Work to be completed:
The data below is to be returned in full and exactly.
§
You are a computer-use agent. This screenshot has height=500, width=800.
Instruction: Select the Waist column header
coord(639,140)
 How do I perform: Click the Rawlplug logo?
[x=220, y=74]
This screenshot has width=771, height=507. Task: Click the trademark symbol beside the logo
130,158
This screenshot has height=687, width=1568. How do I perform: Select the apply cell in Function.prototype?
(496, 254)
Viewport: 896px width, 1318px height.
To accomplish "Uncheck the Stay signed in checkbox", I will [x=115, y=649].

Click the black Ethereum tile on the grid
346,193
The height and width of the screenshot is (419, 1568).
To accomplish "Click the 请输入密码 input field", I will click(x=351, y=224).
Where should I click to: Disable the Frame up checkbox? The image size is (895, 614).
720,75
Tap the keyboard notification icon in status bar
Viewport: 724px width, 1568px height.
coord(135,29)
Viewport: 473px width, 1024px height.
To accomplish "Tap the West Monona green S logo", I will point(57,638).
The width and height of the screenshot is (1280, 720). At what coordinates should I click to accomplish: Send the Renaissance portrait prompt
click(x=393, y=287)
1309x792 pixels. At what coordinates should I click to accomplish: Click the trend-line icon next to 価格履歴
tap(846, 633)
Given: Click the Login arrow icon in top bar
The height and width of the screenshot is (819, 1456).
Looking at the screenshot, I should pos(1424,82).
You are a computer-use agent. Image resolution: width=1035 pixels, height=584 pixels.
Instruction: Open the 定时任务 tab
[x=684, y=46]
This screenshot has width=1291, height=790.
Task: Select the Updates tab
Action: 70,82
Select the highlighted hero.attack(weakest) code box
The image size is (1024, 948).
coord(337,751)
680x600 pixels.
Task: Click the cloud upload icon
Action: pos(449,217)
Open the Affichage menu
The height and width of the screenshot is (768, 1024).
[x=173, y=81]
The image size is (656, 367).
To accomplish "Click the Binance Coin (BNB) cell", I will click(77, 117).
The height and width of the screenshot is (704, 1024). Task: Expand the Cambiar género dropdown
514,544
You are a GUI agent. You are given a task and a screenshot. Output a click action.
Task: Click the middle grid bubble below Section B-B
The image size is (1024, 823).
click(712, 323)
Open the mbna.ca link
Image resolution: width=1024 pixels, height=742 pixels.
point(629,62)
§
Answer section:
You are a computer-use agent. This screenshot has height=500, width=800.
Instruction: Select the Waist column header
coord(639,140)
 How do I perform: Click the Rawlplug logo?
[x=220, y=74]
This screenshot has width=771, height=507. Task: Click the trademark symbol beside the logo
130,158
This screenshot has height=687, width=1568. How do I perform: Select the apply cell in Function.prototype?
(496, 254)
Viewport: 896px width, 1318px height.
To accomplish "Uncheck the Stay signed in checkbox", I will [x=115, y=649].

Click the black Ethereum tile on the grid
346,193
The height and width of the screenshot is (419, 1568).
To accomplish "Click the 请输入密码 input field", I will click(x=351, y=224).
Where should I click to: Disable the Frame up checkbox? The image size is (895, 614).
720,75
Tap the keyboard notification icon in status bar
Viewport: 724px width, 1568px height.
coord(135,29)
Viewport: 473px width, 1024px height.
To accomplish "Tap the West Monona green S logo", I will point(57,638).
The width and height of the screenshot is (1280, 720). At what coordinates should I click to accomplish: Send the Renaissance portrait prompt
click(x=393, y=287)
1309x792 pixels. At what coordinates should I click to accomplish: Click the trend-line icon next to 価格履歴
tap(846, 633)
Given: Click the Login arrow icon in top bar
The height and width of the screenshot is (819, 1456).
Looking at the screenshot, I should pos(1424,82).
You are a computer-use agent. Image resolution: width=1035 pixels, height=584 pixels.
Instruction: Open the 定时任务 tab
[x=684, y=46]
This screenshot has width=1291, height=790.
Task: Select the Updates tab
Action: 70,82
Select the highlighted hero.attack(weakest) code box
The image size is (1024, 948).
coord(337,751)
680x600 pixels.
Task: Click the cloud upload icon
Action: pos(449,217)
Open the Affichage menu
The height and width of the screenshot is (768, 1024).
[x=173, y=81]
The image size is (656, 367).
To accomplish "Click the Binance Coin (BNB) cell", I will click(77, 117).
The height and width of the screenshot is (704, 1024). Task: Expand the Cambiar género dropdown
514,544
You are a GUI agent. You are given a task and a screenshot. Output a click action.
Task: Click the middle grid bubble below Section B-B
The image size is (1024, 823).
click(712, 323)
Open the mbna.ca link
Image resolution: width=1024 pixels, height=742 pixels.
point(629,62)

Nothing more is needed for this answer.